Pinzone: Margin Call
Caleb Porter and the Revs have been on the wrong side of some very narrow margins far too often...
Caleb Porter reached the 40 game mark of MLS games coached with the New England Revolution. The most recent Revs game followed a familiar pattern with many of the same trends established in the previous 39 games.
All of which hasn’t panned out in the Revs favor anywhere near often enough, the 1-0 loss to Cincinnati was the 25th of Porter’s tenure. They’ve won just 10 in those 40 games. The majority of those games were in 2024, it’s a largely new team, as we’ve heard many many times already but the Caleb Porter model has remained the same.

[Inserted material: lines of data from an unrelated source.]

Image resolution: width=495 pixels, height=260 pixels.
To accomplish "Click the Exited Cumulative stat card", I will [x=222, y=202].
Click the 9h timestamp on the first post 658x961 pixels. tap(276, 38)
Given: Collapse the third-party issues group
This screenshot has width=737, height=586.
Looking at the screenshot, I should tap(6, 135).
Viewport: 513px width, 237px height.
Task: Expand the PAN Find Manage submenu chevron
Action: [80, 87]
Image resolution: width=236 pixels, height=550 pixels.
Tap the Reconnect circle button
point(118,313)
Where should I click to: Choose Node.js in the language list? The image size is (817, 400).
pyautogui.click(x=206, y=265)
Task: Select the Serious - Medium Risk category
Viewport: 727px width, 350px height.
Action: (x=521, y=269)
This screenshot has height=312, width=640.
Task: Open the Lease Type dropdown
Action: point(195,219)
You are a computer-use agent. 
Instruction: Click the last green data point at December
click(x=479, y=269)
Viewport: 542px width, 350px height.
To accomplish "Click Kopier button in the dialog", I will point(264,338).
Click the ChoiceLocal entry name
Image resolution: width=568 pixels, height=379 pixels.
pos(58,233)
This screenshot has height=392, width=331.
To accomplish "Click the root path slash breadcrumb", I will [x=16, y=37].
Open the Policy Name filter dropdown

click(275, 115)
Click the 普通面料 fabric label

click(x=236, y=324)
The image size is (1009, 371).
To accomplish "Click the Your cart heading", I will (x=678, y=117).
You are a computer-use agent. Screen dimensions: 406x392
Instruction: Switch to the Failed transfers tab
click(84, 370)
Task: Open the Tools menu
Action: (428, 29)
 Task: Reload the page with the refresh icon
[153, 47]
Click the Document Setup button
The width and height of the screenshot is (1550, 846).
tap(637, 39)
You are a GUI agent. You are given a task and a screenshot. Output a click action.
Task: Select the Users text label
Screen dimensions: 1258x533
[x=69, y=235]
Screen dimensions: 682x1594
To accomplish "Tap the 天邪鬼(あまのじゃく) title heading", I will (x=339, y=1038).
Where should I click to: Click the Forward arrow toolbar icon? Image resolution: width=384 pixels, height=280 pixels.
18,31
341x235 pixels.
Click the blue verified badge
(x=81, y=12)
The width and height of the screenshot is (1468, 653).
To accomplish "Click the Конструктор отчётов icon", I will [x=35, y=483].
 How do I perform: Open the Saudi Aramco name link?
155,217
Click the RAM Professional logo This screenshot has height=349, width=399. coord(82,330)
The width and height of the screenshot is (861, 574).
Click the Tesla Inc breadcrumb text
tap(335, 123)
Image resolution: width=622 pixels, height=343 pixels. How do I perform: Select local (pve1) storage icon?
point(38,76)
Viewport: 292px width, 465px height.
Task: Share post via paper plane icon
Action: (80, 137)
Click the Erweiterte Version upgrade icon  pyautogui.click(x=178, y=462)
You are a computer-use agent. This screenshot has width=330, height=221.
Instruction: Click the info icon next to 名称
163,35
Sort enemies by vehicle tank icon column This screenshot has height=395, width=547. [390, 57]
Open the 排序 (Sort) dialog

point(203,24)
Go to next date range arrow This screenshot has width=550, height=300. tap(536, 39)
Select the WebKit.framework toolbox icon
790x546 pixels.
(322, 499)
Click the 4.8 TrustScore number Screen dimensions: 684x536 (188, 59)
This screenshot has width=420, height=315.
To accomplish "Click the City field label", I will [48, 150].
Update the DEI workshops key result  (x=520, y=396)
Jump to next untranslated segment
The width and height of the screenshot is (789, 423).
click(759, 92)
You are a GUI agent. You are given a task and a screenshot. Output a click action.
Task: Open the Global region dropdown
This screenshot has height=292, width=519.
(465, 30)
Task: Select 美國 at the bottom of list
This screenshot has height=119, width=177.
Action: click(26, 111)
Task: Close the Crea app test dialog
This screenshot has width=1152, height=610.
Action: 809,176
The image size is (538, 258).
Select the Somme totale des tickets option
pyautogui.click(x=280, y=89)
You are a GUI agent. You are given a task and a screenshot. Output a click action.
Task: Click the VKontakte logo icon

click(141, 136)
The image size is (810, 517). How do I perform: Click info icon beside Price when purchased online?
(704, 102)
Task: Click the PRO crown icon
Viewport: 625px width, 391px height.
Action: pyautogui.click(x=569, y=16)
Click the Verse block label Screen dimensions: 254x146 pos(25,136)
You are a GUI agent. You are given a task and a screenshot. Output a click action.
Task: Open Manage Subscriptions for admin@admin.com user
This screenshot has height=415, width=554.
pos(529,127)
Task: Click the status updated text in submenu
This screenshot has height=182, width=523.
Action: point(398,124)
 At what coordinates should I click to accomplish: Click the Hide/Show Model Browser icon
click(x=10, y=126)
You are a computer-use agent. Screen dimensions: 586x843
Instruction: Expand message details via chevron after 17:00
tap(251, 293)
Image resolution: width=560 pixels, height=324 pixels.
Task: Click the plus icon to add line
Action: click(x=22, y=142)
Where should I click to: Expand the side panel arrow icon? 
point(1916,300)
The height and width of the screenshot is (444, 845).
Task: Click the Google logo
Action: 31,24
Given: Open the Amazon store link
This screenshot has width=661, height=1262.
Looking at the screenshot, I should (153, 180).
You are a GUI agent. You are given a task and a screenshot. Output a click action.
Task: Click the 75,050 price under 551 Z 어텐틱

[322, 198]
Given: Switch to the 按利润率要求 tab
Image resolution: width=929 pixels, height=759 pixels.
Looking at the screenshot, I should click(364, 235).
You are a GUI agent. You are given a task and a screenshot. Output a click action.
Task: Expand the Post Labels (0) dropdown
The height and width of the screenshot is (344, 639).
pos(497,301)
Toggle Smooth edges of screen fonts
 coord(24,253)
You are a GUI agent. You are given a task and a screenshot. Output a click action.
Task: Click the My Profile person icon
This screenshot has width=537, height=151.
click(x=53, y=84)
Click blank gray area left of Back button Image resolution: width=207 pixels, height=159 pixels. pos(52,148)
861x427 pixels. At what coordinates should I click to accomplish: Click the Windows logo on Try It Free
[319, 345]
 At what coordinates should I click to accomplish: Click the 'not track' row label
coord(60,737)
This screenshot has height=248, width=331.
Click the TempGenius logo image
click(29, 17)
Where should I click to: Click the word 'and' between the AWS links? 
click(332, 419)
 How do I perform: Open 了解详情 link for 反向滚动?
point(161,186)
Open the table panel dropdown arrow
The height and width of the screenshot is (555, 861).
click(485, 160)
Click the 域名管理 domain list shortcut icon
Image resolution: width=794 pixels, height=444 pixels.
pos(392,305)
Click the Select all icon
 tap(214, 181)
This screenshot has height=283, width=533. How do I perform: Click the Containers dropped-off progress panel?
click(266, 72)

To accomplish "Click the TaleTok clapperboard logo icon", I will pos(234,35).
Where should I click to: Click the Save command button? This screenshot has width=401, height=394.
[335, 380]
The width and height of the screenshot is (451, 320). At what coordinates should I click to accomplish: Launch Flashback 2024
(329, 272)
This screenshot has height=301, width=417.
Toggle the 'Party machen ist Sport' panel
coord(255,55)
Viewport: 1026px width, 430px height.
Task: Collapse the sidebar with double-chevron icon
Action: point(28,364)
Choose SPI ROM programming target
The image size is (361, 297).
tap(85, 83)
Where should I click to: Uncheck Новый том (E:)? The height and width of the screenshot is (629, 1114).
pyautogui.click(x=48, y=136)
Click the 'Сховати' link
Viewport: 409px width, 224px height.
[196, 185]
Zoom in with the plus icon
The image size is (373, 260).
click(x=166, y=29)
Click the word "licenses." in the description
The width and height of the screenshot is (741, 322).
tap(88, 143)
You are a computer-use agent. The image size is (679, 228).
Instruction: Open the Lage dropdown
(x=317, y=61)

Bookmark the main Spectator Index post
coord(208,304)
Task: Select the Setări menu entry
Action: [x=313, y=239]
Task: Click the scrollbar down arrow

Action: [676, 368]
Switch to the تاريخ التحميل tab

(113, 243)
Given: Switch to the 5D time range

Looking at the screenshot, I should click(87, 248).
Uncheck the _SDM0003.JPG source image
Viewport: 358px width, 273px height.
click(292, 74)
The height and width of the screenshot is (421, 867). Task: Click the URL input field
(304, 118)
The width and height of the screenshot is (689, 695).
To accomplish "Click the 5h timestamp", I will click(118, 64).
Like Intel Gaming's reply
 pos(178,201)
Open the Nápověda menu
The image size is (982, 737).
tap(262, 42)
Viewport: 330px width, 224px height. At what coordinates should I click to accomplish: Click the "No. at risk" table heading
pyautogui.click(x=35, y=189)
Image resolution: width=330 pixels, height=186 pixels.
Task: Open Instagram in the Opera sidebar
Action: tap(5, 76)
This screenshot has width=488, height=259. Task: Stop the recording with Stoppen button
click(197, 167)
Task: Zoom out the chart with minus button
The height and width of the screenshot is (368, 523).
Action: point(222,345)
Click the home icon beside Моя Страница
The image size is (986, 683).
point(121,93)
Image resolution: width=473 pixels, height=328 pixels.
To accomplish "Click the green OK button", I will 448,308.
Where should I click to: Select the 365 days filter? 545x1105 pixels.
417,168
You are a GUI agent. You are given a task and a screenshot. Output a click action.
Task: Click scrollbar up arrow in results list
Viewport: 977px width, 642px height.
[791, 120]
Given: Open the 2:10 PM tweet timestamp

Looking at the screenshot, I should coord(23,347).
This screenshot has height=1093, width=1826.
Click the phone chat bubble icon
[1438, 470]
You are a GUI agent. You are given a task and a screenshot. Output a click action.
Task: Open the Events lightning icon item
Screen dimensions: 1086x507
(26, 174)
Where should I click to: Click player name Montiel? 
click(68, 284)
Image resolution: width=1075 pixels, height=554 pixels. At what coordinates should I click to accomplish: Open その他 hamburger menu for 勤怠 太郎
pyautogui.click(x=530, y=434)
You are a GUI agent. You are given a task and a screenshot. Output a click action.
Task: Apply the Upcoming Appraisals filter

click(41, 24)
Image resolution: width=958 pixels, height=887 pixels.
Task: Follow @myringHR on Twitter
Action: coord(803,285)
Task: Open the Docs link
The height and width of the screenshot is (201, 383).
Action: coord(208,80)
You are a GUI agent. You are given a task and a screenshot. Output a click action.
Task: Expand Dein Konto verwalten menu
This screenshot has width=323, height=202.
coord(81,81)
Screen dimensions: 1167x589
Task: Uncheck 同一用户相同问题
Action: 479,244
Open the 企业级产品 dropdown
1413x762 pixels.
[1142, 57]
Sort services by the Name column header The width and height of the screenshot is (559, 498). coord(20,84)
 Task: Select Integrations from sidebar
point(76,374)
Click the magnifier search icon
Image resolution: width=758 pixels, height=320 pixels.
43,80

It’s a model that by design means games will be decided by narrow margins because when it works it limits both the opponent’s and the Revs own ceiling for scoring goals. It reduces the chances for the opponent to score by preferring to defend with everyone or nearly everyone behind the ball which also means the Revs are limited in their counter attacking opportunities. The attacking play is also far too often far too slow, too side to side, too risk adverse. That gives it an air of being a safe model, after all, it’s low risk in all phases. But that itself is too risky.
You need a model that does take risks and hedges against the risks you take. A team sits deep and defends in numbers, making most of its defensive actions 30-35 yards from goal. The risk there is too much time spent defending hurts you eventually. The hedge? Rapid counterattacks, expose the space left by the opponent you’ve invited forward. Or a team presses fanatically high and in great numbers, a risk of being over exposed. But the hedge is two-fold, one the chances created from the fanatical press can produce goals in a single pass or two. Second, being just as unrelenting to give the ball away once you have it.
Porter’s model doesn’t take risks like the above. So what makes it risky? We’ve seen it 40 times now, the game is almost always going to come down to very slim margins.
A penalty given or not given, a post hit or not hit, a single shot taken or not taken. His model produces so few moments of consequence that the consequential moments are massively influential in the outcome of the game.
How many times have we heard how close the Revs were to a getting a point on the road or a win at home, if only just this or just that.
And we remember those moments and dwell on them during the week. This week it’s the two posts that were hit and a penalty not given for a handball. This way of existing in the narrow margins of the type of games the Revs play hasn’t worked. Too often they end up on the wrong side of those margins.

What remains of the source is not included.